Canada’s National Symbols

Around the world, the beaver and the maple leaf are emblems of Canada. But how did these symbols come to represent our country?

Mmmm, Maple Syrup!

Maple syrup

As early as 1700, people began to use the maple leaf as a symbol of Canada. The country’s indigenous peoples taught early European explorers and settlers how to make sweet syrup from the maple tree sap. 

By the mid-1800s, Canada’s soldiers were using the maple leaf in their badges. When Canada became a country in 1867, composer Alexander Muir wrote the song “The Maple Leaf Forever.” For several decades, it was considered Canada’s national song.

More Maple Leaves

Canadian penny

When Canada still used pennies, that coin had maple leaves on it. But between 1876 and 1901, the maple leaf appeared on all Canadian coins.

In World War I and World War II, Canada’s fighters wanted a symbol that would remind them of their country, and would show they were different from any other soldiers. They picked the maple leaf.

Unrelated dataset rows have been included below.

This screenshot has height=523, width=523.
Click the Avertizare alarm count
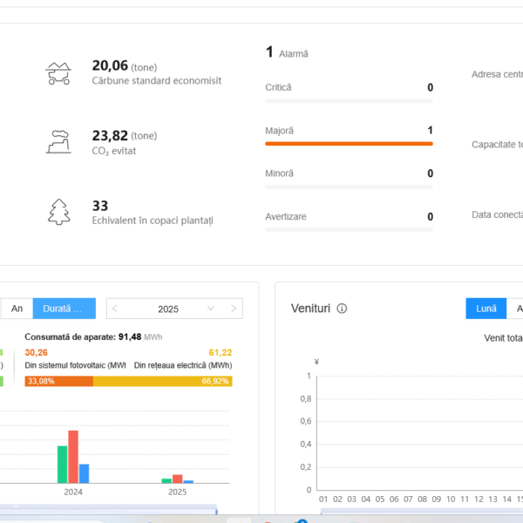coord(430,217)
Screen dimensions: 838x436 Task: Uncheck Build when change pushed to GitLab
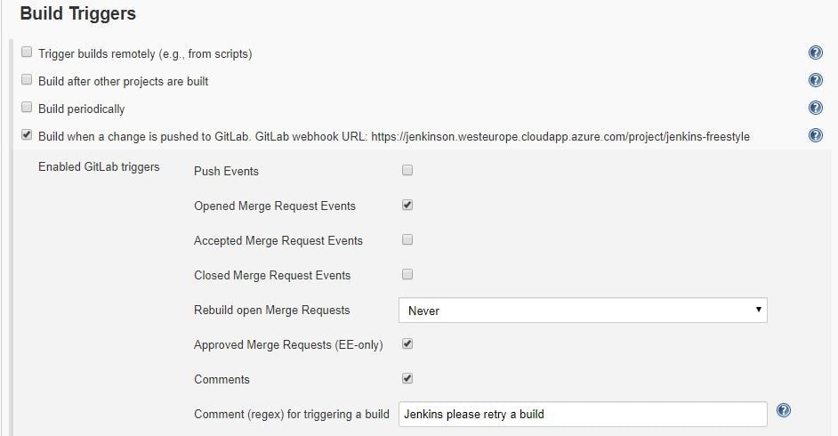coord(27,134)
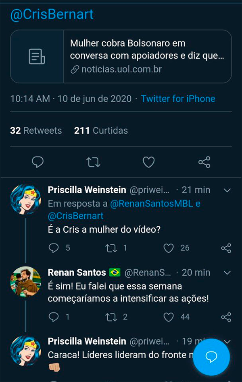This screenshot has height=382, width=242.
Task: Open options chevron on Renan Santos's reply
Action: pos(227,273)
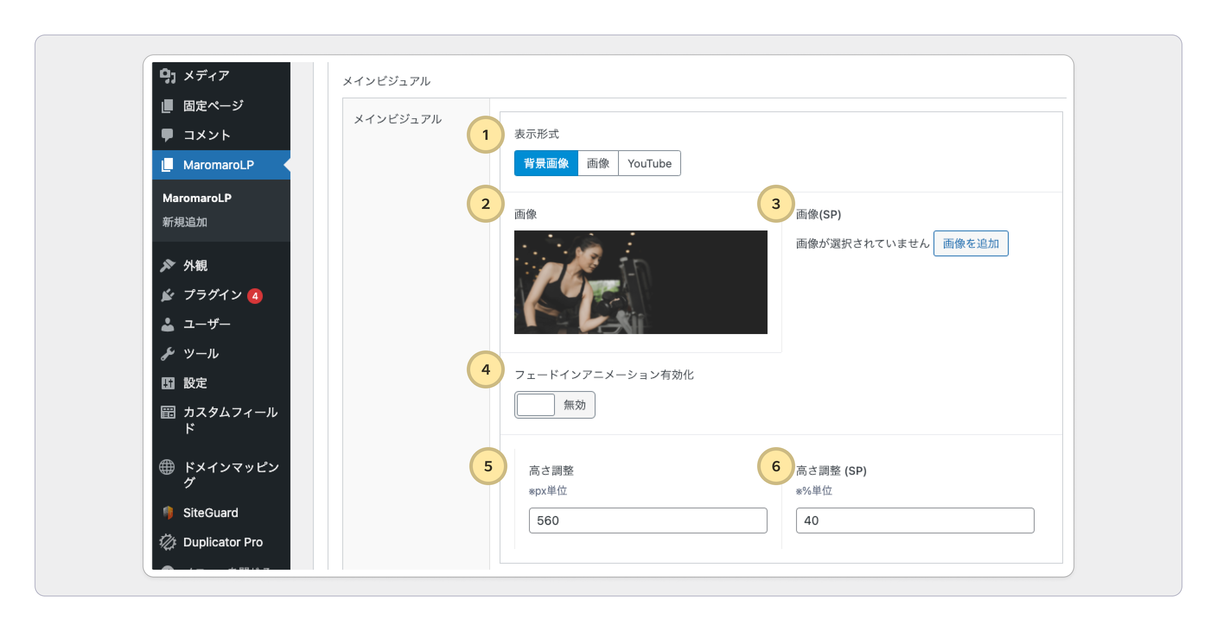
Task: Click the fixed pages icon (固定ページ)
Action: [x=167, y=106]
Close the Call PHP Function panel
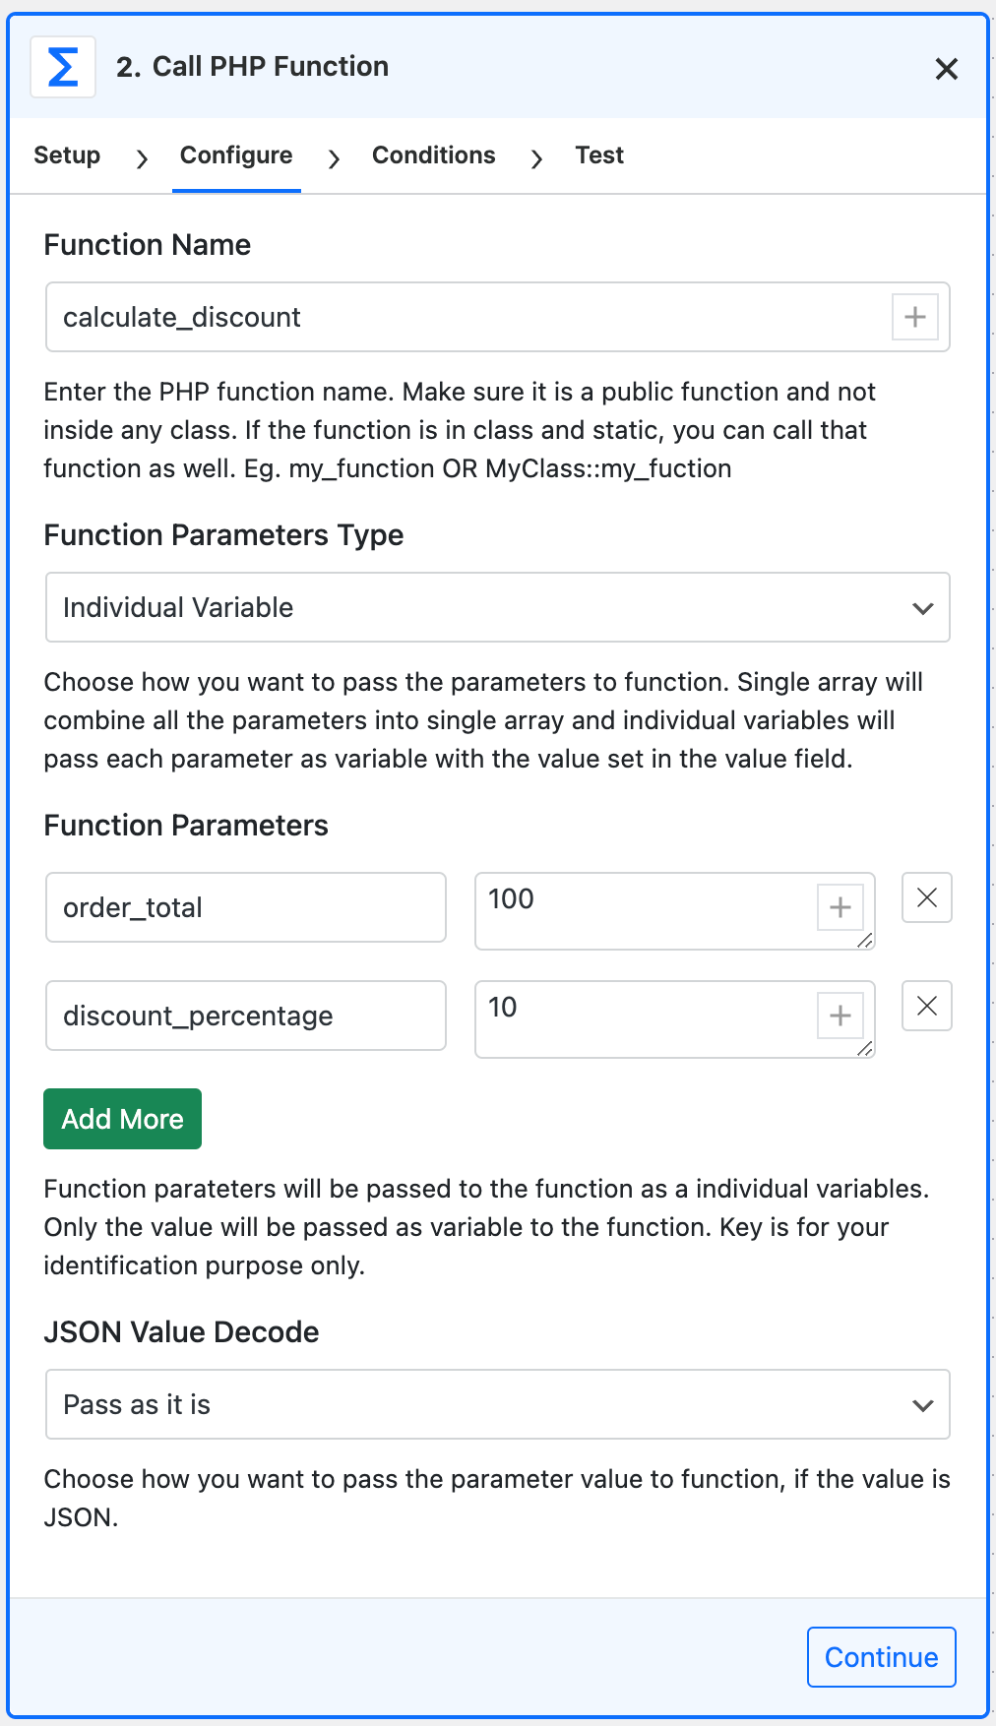This screenshot has height=1726, width=996. 946,69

It was likely that when Canada chose its current red-and-white flag in 1965, people around the world recognized that a maple leaf “means” Canada. The red maple leaf in the middle of the flag is a bold, distinct symbol.

Fur Hats

Hudson’s Bay Company coat of arms

Canada might never have been explored and settled by Europeans if it had not been for the beaver. In the late 1600s and early 1700s, many men in Europe wore top hats. Those hats were made from fur, and Europeans quickly realized that beaver fur was perfect for the job.

Today you know the Hudson’s Bay Company as a department store, but it was originally a fur trading company. In 1678, the company put on its coat of arms not just one beaver, but four of them. This shows how important the animal was to the company.

Stamps, Coins, and More

Canada’s first stamp

Canada’s first postage stamp featured a beaver. Since the stamp cost 3 cents, it became known as the “Three Penny Beaver.” For many years, the Canadian nickel has also had a beaver on it.

Picture of de Havilland Beaver

One of the country’s most famous planes is the de Havilland Beaver. It can land on land, water, or snow, and makes travel to Canada’s wilderness possible.

At outdoor festivals, especially in the winter, be sure to try the sweet treat known as a Beaver Tail. This pastry is shaped like a beaver’s tail and is delicious!